Les Bleus s’offriront ce jeudi un jamboree amical à Saint-Denis face au Brésil et la semaine tricolore aura été écrasée par le carnaval sans fin autour de Nabil Fekir, jeune (21 ans) milieu de terrain binational appelé pour la première fois en sélection tricolore alors qu’il lorgnait (ou qu’on lorgnait pour lui) sur l’équipe d’Algérie. Mardi, le joueur lyonnais a été expédié devant la presse comme on purge un frein hydraulique, l’idée étant d’extraire le poison visqueux - la haute main du business sur un choix censément de cœur - que Fekir laisse dans son sillage.
A un moment, le staff tricolore l'a fait passer pour un débile. L'intéressé venait de dire la phrase suivante : «Je pense que mon choix [la sélection française et non algérienne, ndlr] est définitif», sous-entendu «je pense aujourd'hui», ce qui ouvre la possibilité d'un switch dans le futur puisque seuls les matchs de compétitions ont le pouvoir de «visser» le joueur dans une équipe nationale et les Bleus n'en disputeront pas avant juin 2016 et le début de l'Euro à domicile.
Fleurons. Une autre question relative à son choix est tombée : l'attaché de presse des Bleus a coupé court. Une troisième est tombée : «Il a dit ce qu'il avait à dire», a encore coupé la personne du staff. Tout briefé à l'avance qu'il était du déroulé de sa prestation devant les caméras, Fekir s'est légèrement étonné.
Au point où on en est, on se demande pourtant ce qu’il lui reste à apprendre. Il a visité les coulisses dans tous les sens. Et dans les coins, encore. Le 6 mars, quelques heures après avoir donné son accord à l’Algérie, Fekir s’est vu annoncer par son nouvel agent, Jean-Pierre Bernès, un premier appel deux semaines plus tard en équipe de France : mais il en savait quoi, Bernès ? Peut-être lit-il dans l’avenir. D’autant plus facilement qu’il est aussi l’agent du sélectionneur, Didier Deschamps, même s’il faut noter que celui-ci n’a pas précisément fait que des fleurs - liquidation des cas Jérémy Ménez et Samir Nasri en sélection - aux plus beaux fleurons de l’écurie Bernès.

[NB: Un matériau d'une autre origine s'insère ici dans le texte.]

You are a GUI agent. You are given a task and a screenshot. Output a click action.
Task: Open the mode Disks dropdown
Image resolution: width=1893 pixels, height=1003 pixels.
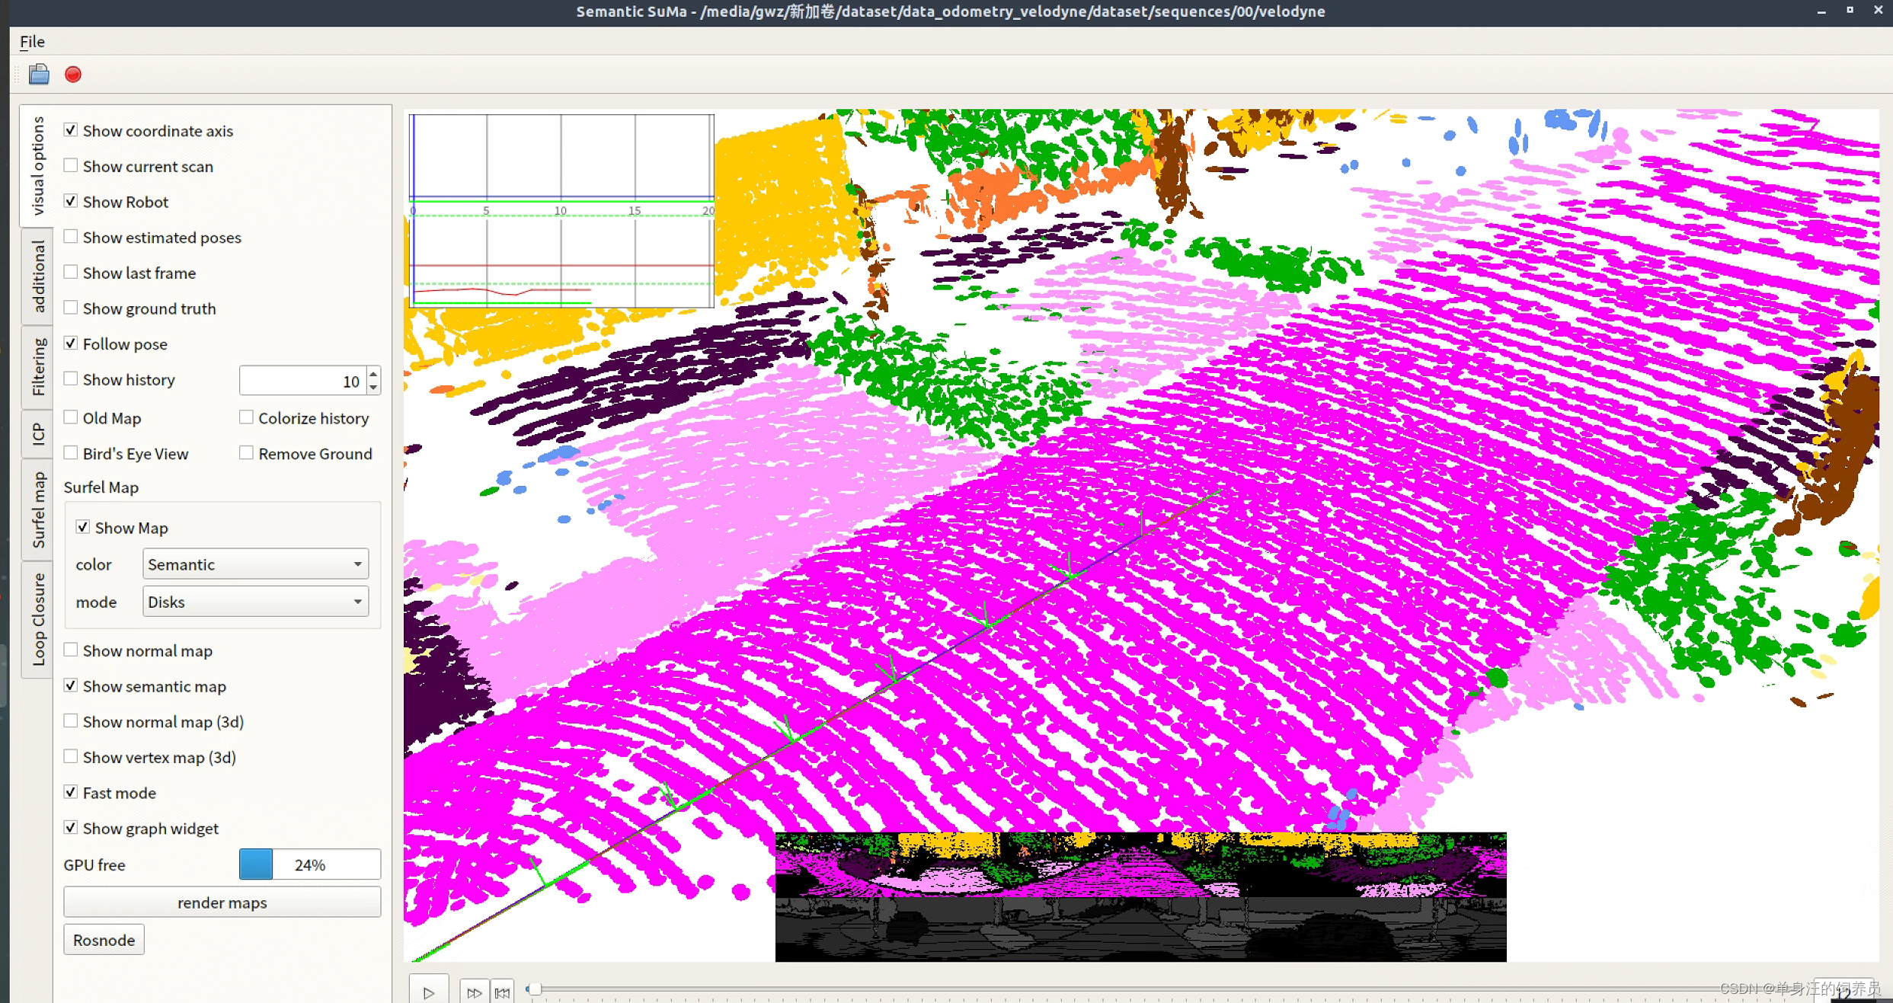pos(255,602)
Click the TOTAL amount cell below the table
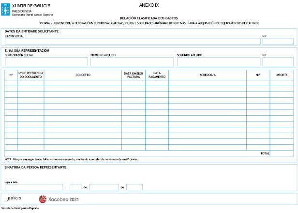The height and width of the screenshot is (213, 298). point(282,153)
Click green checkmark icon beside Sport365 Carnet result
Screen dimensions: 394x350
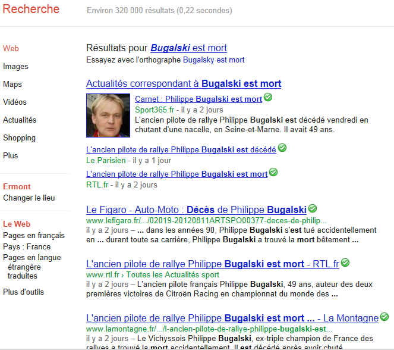coord(268,97)
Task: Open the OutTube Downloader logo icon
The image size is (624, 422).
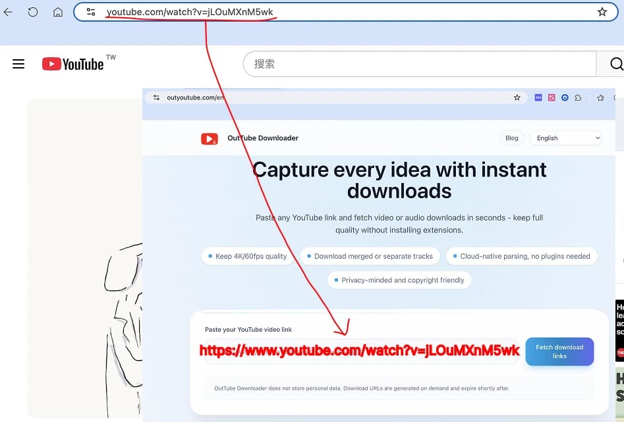Action: [x=210, y=138]
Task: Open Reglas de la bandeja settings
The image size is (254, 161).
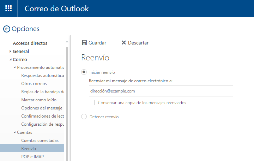Action: coord(43,92)
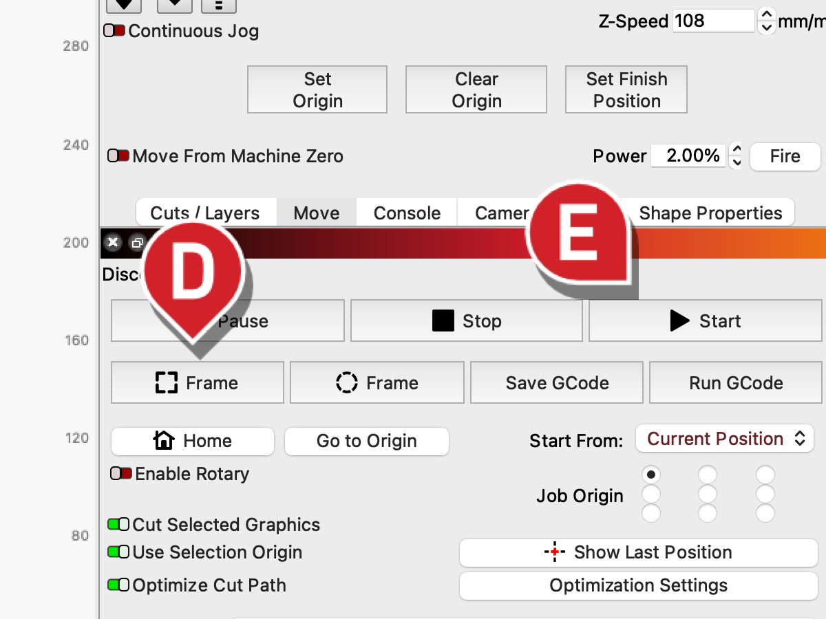Disable Cut Selected Graphics
826x619 pixels.
(x=118, y=525)
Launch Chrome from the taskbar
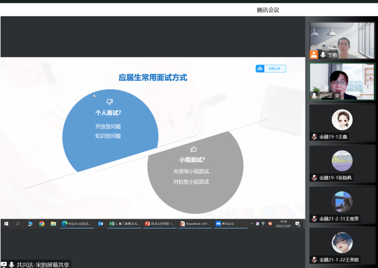Image resolution: width=378 pixels, height=268 pixels. (x=42, y=224)
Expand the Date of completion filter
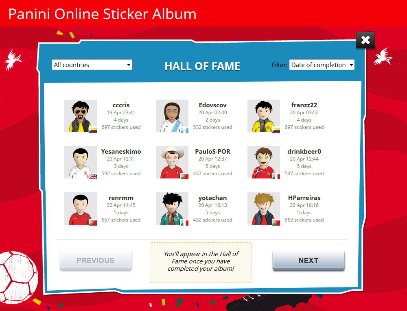 322,65
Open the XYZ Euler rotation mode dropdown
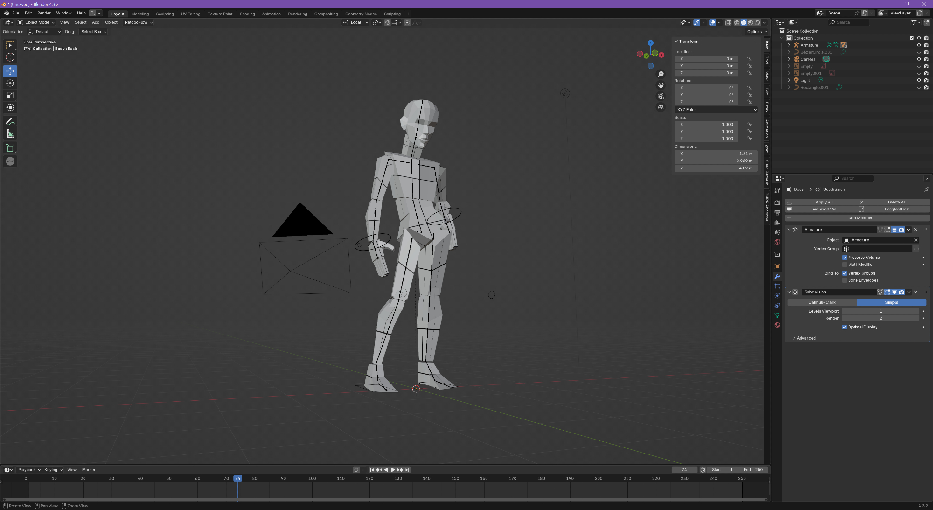The image size is (933, 510). [x=716, y=110]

Dans le même ordre d’idées, le président lyonnais, Jean-Michel Aulas, a manœuvré comme un général d’empire (coups de téléphone aux proches du milieu rhodanien, quand bien même Aulas a affirmé le contraire face caméra, exposition médiatique du joueur pesé au quart de gramme) pour que Fekir tombe dans les bras des Bleus : il compte le vendre cet été, un international français vaut plus cher qu’un international algérien et une éventuelle volte-face du joueur la saison prochaine (donc après la vente) lui importe peu. La Fédération française de foot y a vu une magnifique conjonction d’intérêts : son président, Noël Le Graët, a appelé le joueur, Deschamps aussi, le sélectionneur ayant pris ombrage du fait que Fekir parle publiquement du coup de fil - ça ne se fait pas, petit bonhomme.
Endives. Il faut comprendre que le milieu lyonnais ne peut ni dire un mot qu'on ne lui ait soufflé ni faire un pas tout seul. La seule question encore pendante en début de semaine était celle du parrainage de Fekir chez les Bleus : si les matchs amicaux ne servent à rien puisque les joueurs importants s'en foutent, l'avenir international d'un footballeur se trame en partie en coulisse, au prorata de son degré d'acceptation dans le vestiaire - et celui des Bleus est notoirement féroce avec les entrants. Fekir, mardi : «Karim Benzema est venu me parler tout de suite, il a tout fait pour me mettre à l'aise.» Personne ne pèse plus lourd en sélection aujourd'hui que la star madrilène. Si c'est Benzema qui lui tend la salade d'endives et la carafe d'eau à la cantine, Fekir est peinard un bon bout de temps.
Quant à l'attaquant du Real, il va bientôt lui falloir une dépendance dans Clairefontaine pour loger ses protégés, Antoine Griezmann, le joueur de l'Atlético de Madrid, étant déjà du nombre. Puisse Benzema remettre son nouvel ami dans une perspective exclusivement sportive, l'indépendance d'esprit proverbiale du Madrilène et sa répulsion à mélanger le foot stricto sensu et le business laissant augurer de perspectives plus dégagées que la nuit noire dont sort Fekir. Il pourrait être lancé plus facilement à Saint-Denis face au Brésil que dimanche à Geoffroy-Guichard contre le Danemark, sur une pelouse stéphanoise où les voisins lyonnais sont rarement les bienvenus : ce sera un soir à voir qui lui donne le ballon, et ce qu'il en fait.